When it was over, the players on the bench hugged Daly, and Barkley — smiling widely — went on the court and gave his warmup jacket to Croat Dino Radja.
On the medals stand, Magic Johnson, Jordan and Barkley had American flags draped over their right shoulders, hiding the Reebok logos on the warmup suits some players had protested wearing because of conflicting commercial endorsements.
"The only way I could think of to not deface (the uniform) was the American flag," Jordan said. “If I offended anyone, it’s too bad.”
The Dream Team was born out of the humiliation of a series of international losses, including the 1987 Pan American Games to Brazil, 1988 Olympic semifinals to the Soviet Union and the 1990 world championships to Yugoslavia.
The seeds, though, went all the way back to 1972, when an all-collegian U.S. team suffered its first-ever loss in 63 Olympic games - to the Soviets, who scored the winning basket after the final seconds were replayed three times.
That memory served as some final inspiration Saturday night. The team watched it on tape before taking the court against Croatia.
The Dream Team spent almost as much time defending itself as defending opponents.

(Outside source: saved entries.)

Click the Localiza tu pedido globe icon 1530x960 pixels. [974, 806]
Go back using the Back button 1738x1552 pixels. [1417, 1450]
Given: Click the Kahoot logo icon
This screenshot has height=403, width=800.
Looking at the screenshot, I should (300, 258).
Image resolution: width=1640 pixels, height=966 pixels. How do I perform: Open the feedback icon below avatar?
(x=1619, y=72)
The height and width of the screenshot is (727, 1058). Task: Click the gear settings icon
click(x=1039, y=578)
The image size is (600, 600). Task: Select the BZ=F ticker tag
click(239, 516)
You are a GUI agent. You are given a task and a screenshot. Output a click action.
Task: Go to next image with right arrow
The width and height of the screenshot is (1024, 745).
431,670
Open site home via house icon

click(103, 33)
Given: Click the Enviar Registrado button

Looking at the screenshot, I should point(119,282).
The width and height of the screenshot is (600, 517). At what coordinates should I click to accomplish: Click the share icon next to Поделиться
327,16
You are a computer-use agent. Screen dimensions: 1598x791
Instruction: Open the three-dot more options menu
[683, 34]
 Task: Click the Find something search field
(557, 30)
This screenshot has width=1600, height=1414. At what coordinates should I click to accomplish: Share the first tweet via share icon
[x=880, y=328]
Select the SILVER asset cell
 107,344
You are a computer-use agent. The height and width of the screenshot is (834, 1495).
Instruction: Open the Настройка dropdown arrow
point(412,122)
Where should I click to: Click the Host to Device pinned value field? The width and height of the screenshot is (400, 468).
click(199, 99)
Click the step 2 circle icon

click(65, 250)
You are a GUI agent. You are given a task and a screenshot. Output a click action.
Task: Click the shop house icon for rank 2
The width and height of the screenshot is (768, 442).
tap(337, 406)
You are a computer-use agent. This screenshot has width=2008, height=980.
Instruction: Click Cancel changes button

It was criticized for staying in an exclusive hotel instead of the athletes’ village, for balking at wearing the Reebok warmup suits, for not showing more excitement on the court.
It didn’t help that they were never pressed in a game, never forced to play their best.
"I dreamed of playing in the Olympics as a young kid, but when you win by 50 every game, I think it takes away from it," said Larry Bird. “But when my kids grow up, I can say I played in the Olympics and won the gold medal. If the games were closer, we would’ve seen more emotion. I cry a little when I see guys win a close race, but it’s different when none of the games are close.”
Croatia has four players who were on Yugoslavia’s team that won the 1990 world title, the last major international basketball tournament without American NBA players.
But even an all-star team from the rest of the world probably wouldn’t have presented a challenge to the Dream Team.
"You’ll see other teams of professionals, but you won’t see a team quite like this one," said coach Chuck Daly, who never called a timeout the entire Olympics. “It’s a majestic team. The players on the teams to follow will be known to an extent, but not like these guys.”
These guys were the best ever, 11 NBA All-Stars and college player of the year Christian Laettner, and even for them the gold medal was special.
Barkley was cut in tryouts for the last U.S. Olympic champion, the 1984 team that included fellow Dream Teamers Jordan, Patrick Ewing and Chris Mullin. He led this one with an 18-point average, 17 in the final game, and was exuberant with the gold medal around his neck.
"This is the greatest athletic event in my life," Barkley said. “My only other ambition in life as far as athletics is to win an NBA championship.”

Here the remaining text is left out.